The Executive Director of the Cybersecurity and Infrastructure Security Agency (CISA) said today that the threat posed by China within the cyber realm is evolving and much more serious today than it was a decade ago – particularly when it comes to potentially targeting the United States’ critical infrastructure.
According to CISA’s Brandon Wales, the U.S. must work to ensure a degree of cyber resilience against any looming attacks on the nation’s critical infrastructure.
“We need to make sure that we are raising awareness across the country that this is a serious threat that everyone who operates infrastructure that Americans rely upon need to take seriously,” Wales said during a Washington Post Live event today.
It’s all about the mindset, he said. “We’ve got a very diverse infrastructure – we’ve got a lot of potential targets that China could potentially exploit.”
“It is incumbent upon us to realize that we may not stop every attack, we may not be able to fully defend our way out of it,” Wales explained. “What we need to ensure is that we have the degree of resilience in our systems that will allow us to continue to operate even in the face of an aggressive actor.”
The CISA official said that this means the nation must look at resiliency “holistically.” Last week, Wales said he talked to the directors of every state’s emergency management office “about what they need to do to plan and prepare for disruptions so that they’re ready to make sure that their communities can go on.”
“Our infrastructure needs to have operational resilience, functional resilience, that even in the face of degradation, even if their systems are under attack, they can continue to deliver the vital functions,” he said. “The water should continue to flow even if there are a loss of the operational control technology that they utilize.”
Wales admitted that intelligence officials do not expect China to attack U.S. critical infrastructure unless it’s at the beginning of or during a conflict.
One country that the U.S. should look up to when it comes to cyber resiliency, Wales said, is Ukraine.
“They have worked hard … in the eight years between 2014 and 2022, when Russia reinvaded, to build that resilience into their systems,” Wales said. “One, to improve their cybersecurity – a lot of hard work by Ukrainian cyber defenders, supported by the U.S., supported by other Western countries in the private sector.

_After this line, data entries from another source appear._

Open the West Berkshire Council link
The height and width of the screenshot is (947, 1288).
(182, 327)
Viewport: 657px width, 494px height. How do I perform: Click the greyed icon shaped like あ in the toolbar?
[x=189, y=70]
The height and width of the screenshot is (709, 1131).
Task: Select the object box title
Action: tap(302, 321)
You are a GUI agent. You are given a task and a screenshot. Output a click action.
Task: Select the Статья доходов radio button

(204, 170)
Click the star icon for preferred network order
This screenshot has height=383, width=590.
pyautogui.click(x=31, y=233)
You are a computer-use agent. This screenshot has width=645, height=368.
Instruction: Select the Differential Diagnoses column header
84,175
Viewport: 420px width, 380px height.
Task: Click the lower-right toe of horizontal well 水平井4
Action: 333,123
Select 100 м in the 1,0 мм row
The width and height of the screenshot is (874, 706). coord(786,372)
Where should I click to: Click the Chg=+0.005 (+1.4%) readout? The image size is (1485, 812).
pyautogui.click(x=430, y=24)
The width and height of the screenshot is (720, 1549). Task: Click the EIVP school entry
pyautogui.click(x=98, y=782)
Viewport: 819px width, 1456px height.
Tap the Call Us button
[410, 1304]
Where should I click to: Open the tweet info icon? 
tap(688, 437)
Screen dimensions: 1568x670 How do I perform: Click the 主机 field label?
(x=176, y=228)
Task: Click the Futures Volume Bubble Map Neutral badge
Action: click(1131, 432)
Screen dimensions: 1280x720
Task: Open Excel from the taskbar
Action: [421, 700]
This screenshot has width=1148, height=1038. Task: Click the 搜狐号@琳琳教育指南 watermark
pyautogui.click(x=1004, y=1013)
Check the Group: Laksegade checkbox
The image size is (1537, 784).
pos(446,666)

They made things harder for Russia to achieve their goals and more importantly, they demonstrated that they worked across their critical infrastructure to ensure that they can continue to operate in the face of both kinetic attacks, missiles, bombs, direct targeting of their critical infrastructure, and cyberattacks.”
“The pace of cyberattacks against Ukraine never let up. Russia has been extremely aggressive in targeting,” he added. “But ultimately, Ukraine worked together to build a really resilient posture for their country. And even in the face of those operations, they’ve been able to maintain their society.”